Il film fila via liscio e prevedibile, senza particolari colpi di scena o complesse sottotrame. Tutto è reso fruibile e comprensibile da tutti, anche i risvolti più sorprendenti sono prima ammiccati, di modo che lo spettatore possa intuire e compiacersi poi d'aver avuto ragione.
Una fotografia molto curata e un montaggio sapiente, con stacchi continui, che manipolano tempo - e sguardi - a favore del ritmo, alleggeriscono una sceneggiatura riempita di frasi a effetto.
Viene scomodato anche Shakespeare. L'effetto è simile a quello di Bukowski, forse più tenue per via dei secoli che ci dividono dai classici.

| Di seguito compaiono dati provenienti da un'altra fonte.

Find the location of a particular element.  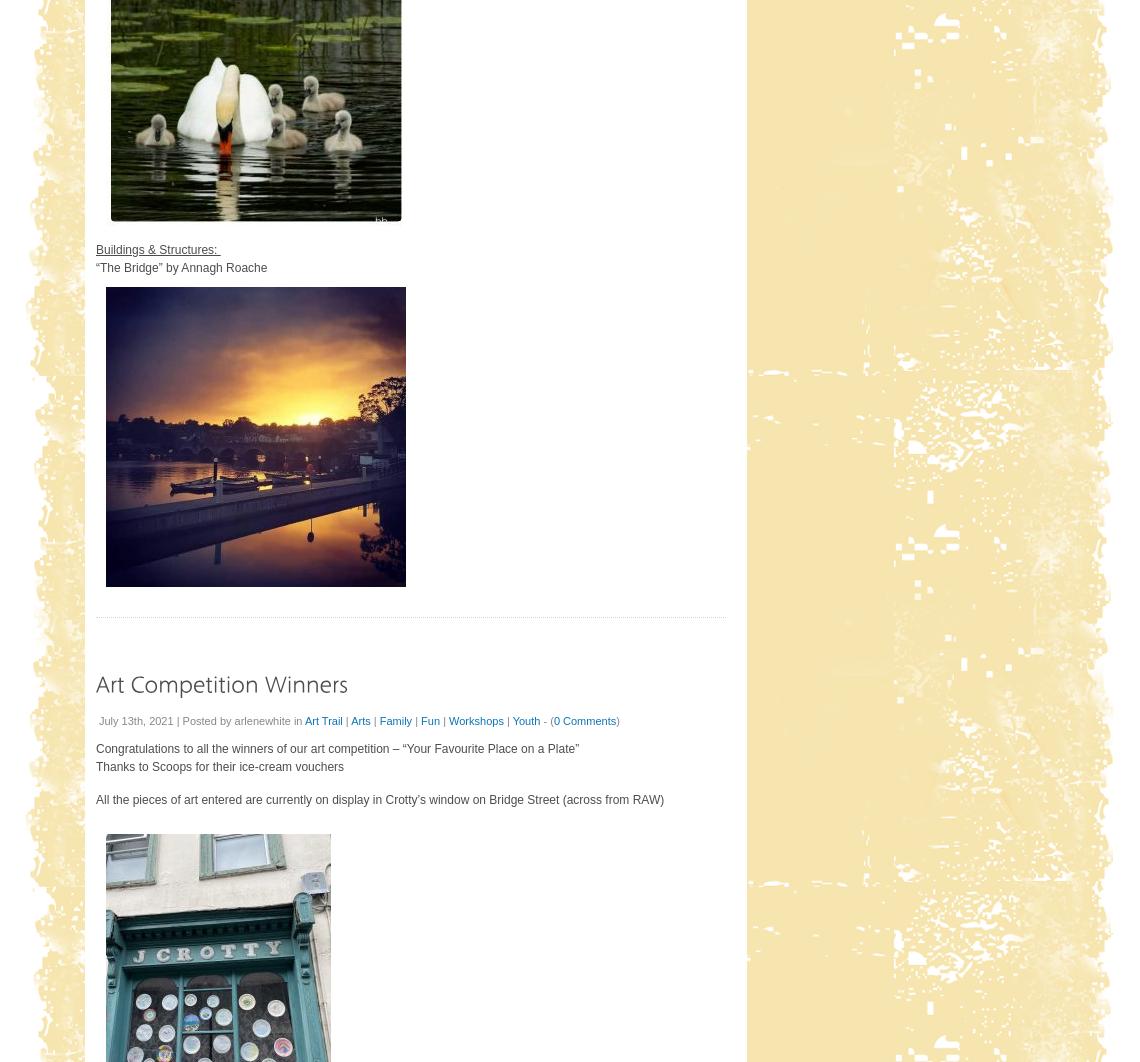

'Workshops' is located at coordinates (475, 720).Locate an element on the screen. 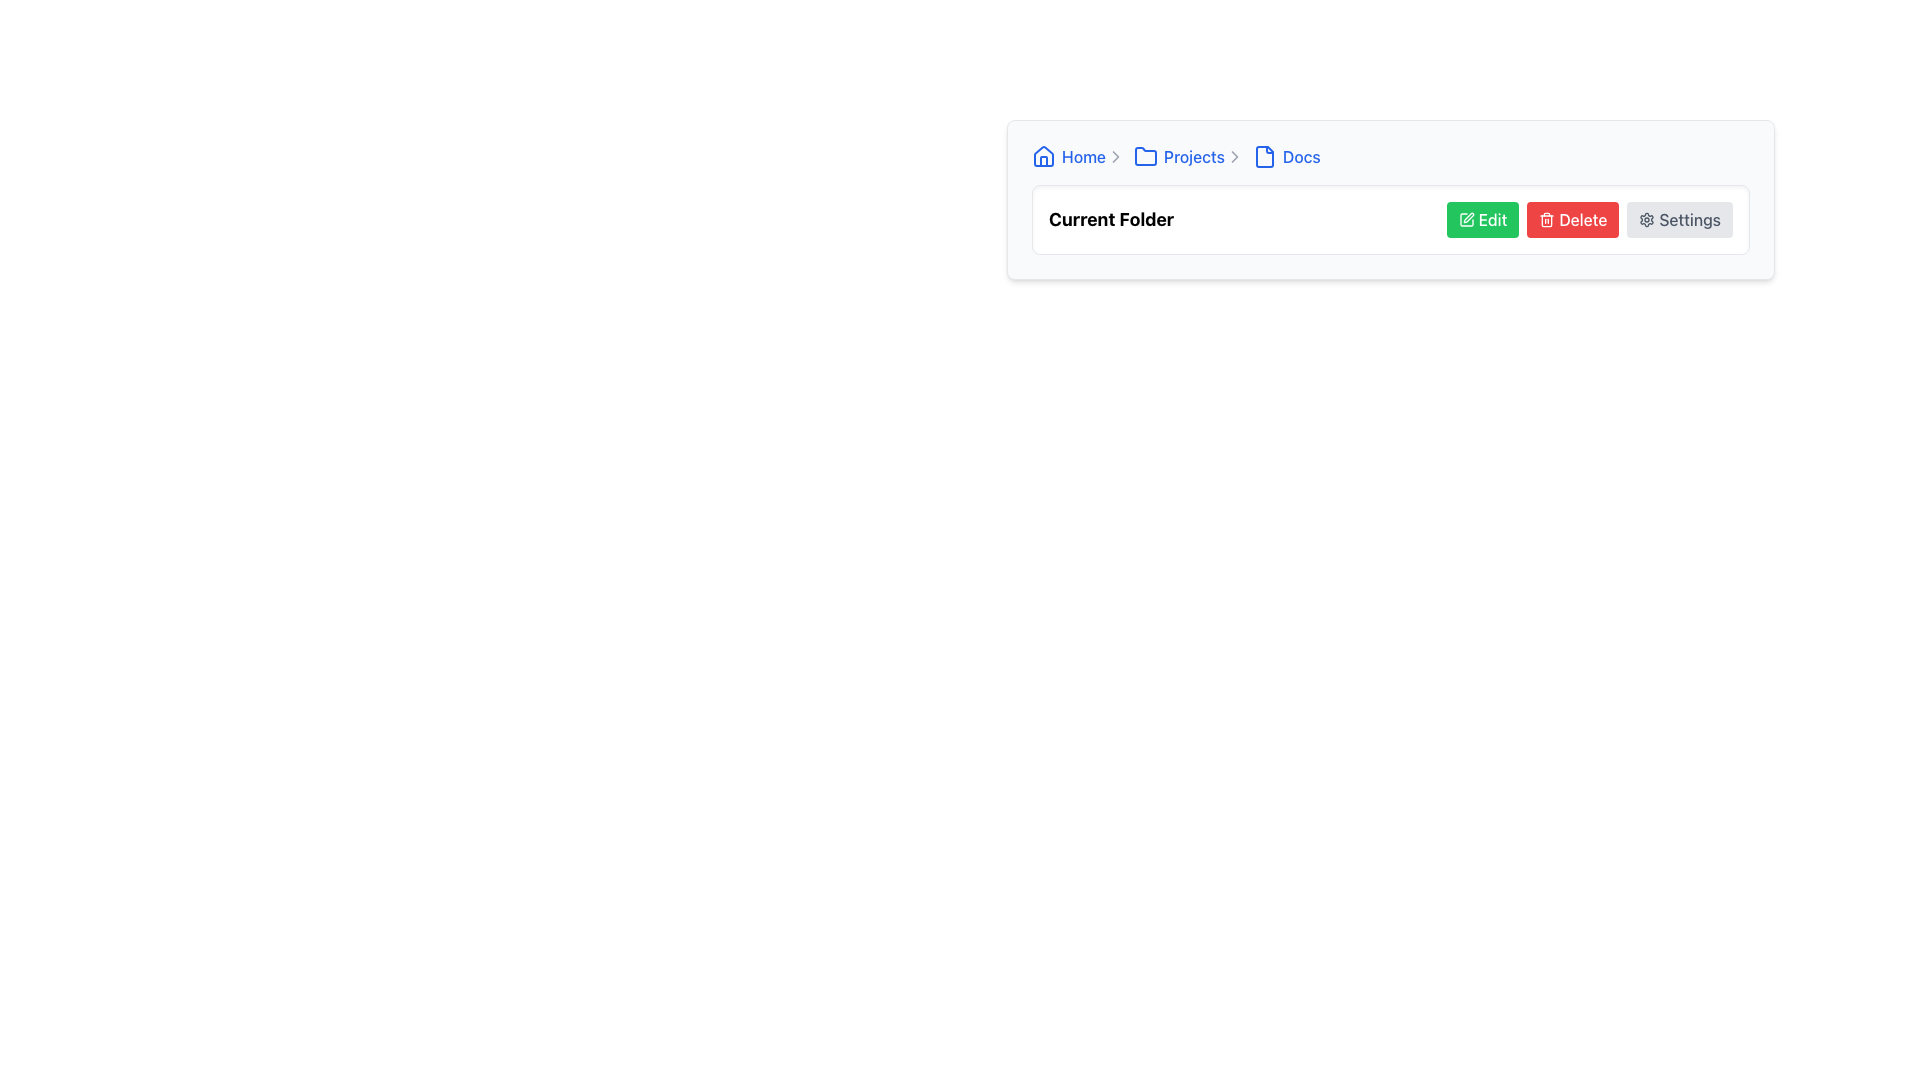  the red trash bin icon inside the 'Delete' button is located at coordinates (1546, 219).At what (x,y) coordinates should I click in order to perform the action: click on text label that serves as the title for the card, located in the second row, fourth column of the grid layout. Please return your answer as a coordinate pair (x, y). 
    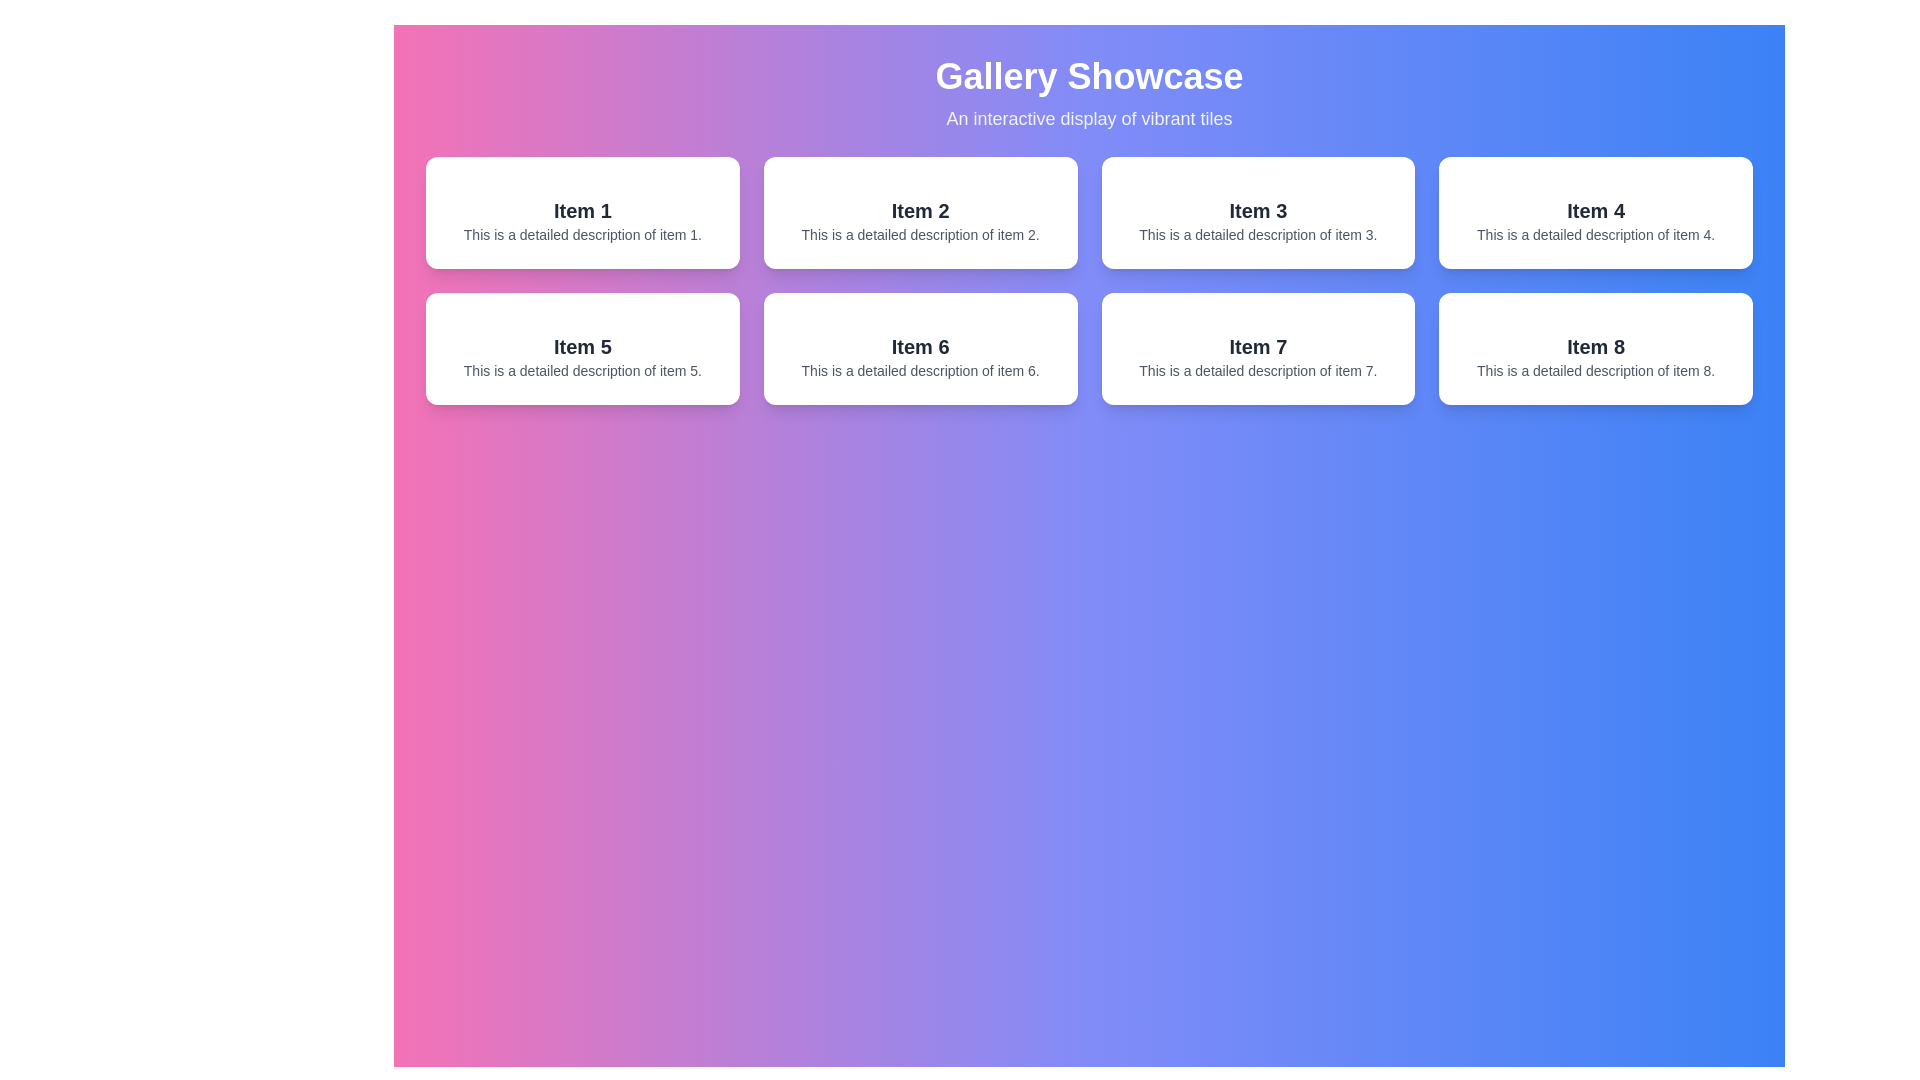
    Looking at the image, I should click on (1595, 211).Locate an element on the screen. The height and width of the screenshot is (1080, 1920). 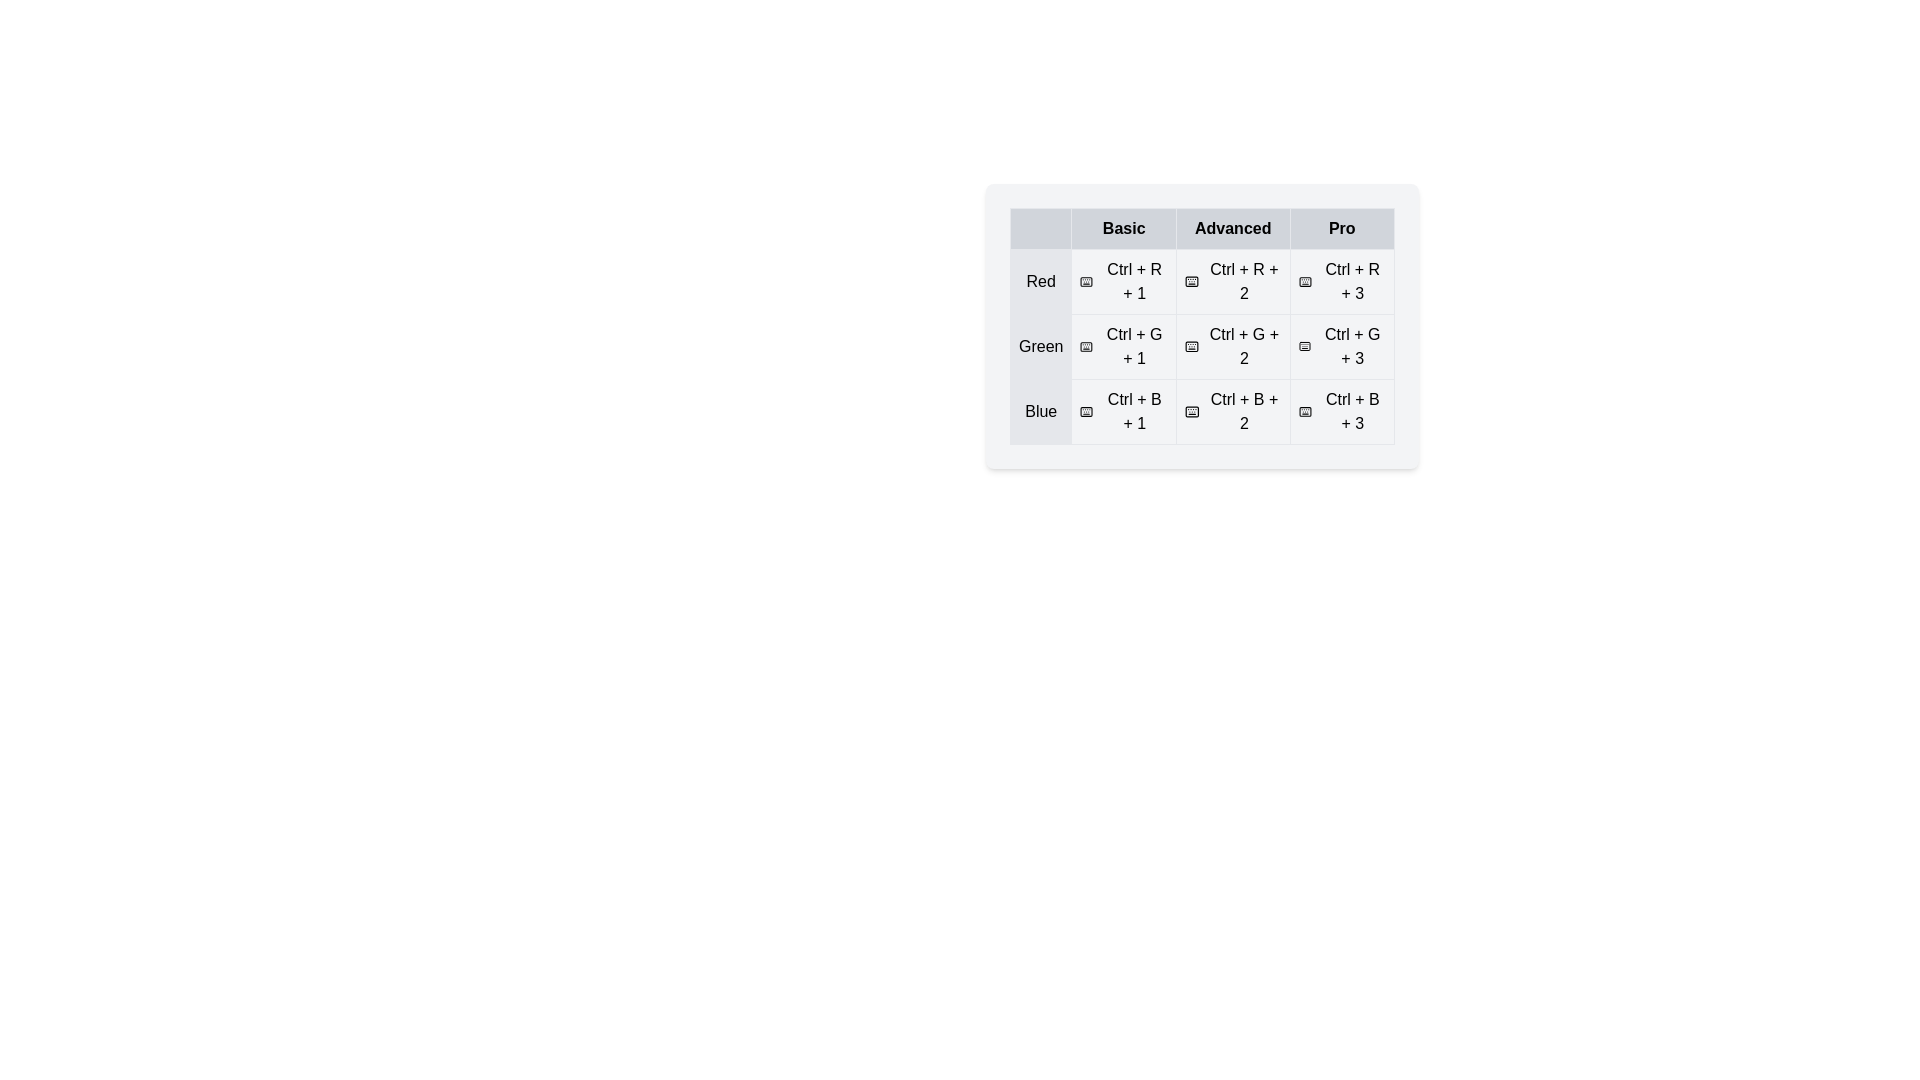
graphical rectangle element located in the center-right area of the grid, representing a shortcut or visual aid, by clicking on it is located at coordinates (1305, 346).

Se al primo appuntamento ci presentassimo, piacere Casanova, otterremmo probabilmente una reazione più pacata che nell'altro caso.
Malgrado certe stucchevoli ridondanze, nel complesso la commedia resta brillante.
Una romedie francese che non si distingue da quella americana, o italiana (Gaspard Proust e Fabio De Luigi potrebbero essere fratelli).
Una "global-com". Che fa da specchio a una società omologata e vulnerabile alle stesse illusioni.
Che totale emancipazione per esempio sia sinonimo di libertà.
O che amore lo sia di desiderio.

L'amore al tempo dei consumi.
Che come ogni altra cosa deperisce, si consuma e si cambia.
Ma stavolta Marc decide di rimediare.
Dopo aver nascosto ad Alice parte della sua identità, decide di "riparare". E' un'inversione sostanziale in una società dove ciò che si rompe si butta, senza starci a pensare.
L'idea stessa di voler riparare è dimostrazione di uno scatto che forse non sarà amore, ma forse sì, sempre ammesso che l'amore esista eccetera.
Comunque qualcosa è cambiato.

"Vada a vendere pazzia altrove, qui siamo già al completo".
Così diceva Jack Nicholson, nei panni di Melvin Udall, un altro scrittore alle prese con l'amore.
Poi sbatteva la porta.
La scena finale è più o meno una porta che ci sbatte sul muso, e la conferma dello spirito autoironico di Beigbeder.
Sulla riva del mare, Michel Legrand in persona ha appena levato le mani dal piano, "Les moulins de mon coeur" ancora risuona nell'aria. Dopo lungo tormento l'amore vero trionfa, nel bacio finale, quando d'improvviso, aperta a innumerevoli interpretazioni, la porta, sbatte.